Saldırganın saldırganlığına karşı savunma ve taciz yapanı geri püskürtmeyi  görev olarak nitelendiren İmam Humeyni, Allah'a kulluk yolunda görev yapmanın bizi Allah'a ulaştıracağını söyledi... Bu yüzden  rahmetli İmam Humeyni'nin bu haberi  anahtar bir slogana dönüştü: "Biz sonuca bakmayarak  vazifemizi yapmakla görevliyiz. "

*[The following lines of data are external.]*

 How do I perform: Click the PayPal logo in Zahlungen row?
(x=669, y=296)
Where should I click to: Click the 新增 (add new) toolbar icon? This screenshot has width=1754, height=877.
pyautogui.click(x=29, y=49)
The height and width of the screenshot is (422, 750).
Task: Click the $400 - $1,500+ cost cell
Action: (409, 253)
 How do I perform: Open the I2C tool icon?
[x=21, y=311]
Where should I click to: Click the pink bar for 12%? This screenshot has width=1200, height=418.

 İmam Humeyni cephede fiziksel olarak yer almasa da, etkili kişiliği her zaman cephede her yerde hissedildi. Öyle ki bu manevî varlık, savaş alanındaki gençlerin ve Allah'ı arayan mücahitlerin, liderlerini bir an bile sevindirmek için harekatın ve savaşın tüm zorluk ve sıkıntılarına göğüs germelerine sebep olmuştur. İranlı olmayan bir gazeteci, savaş alanlarıyla ilgili raporunda, "Sanki Ayetullah Humeyni'nin kendisi her gün burada ve İranlı savunucuları cihada çağırıyor" dedi.
 Sonucu Cenab-ı Hakk'a havale etmek demek, işi yaparken başarısızlığa ve korkuya yer yoktur demektir. Allah'ın amaç olduğu ve hakka, hakikate dayalı yapıldığında,  sonuç zafer olsun yenilgi olsun  fark etmez. İmam Humeyni ise bu hususta şöyle diyor: "  Görevimiz, İslam'ı korumaktır. Bu yolda canımızı vermektir. Öldürerek  de öldürülerek de görevimizi yapmış oluruz. " 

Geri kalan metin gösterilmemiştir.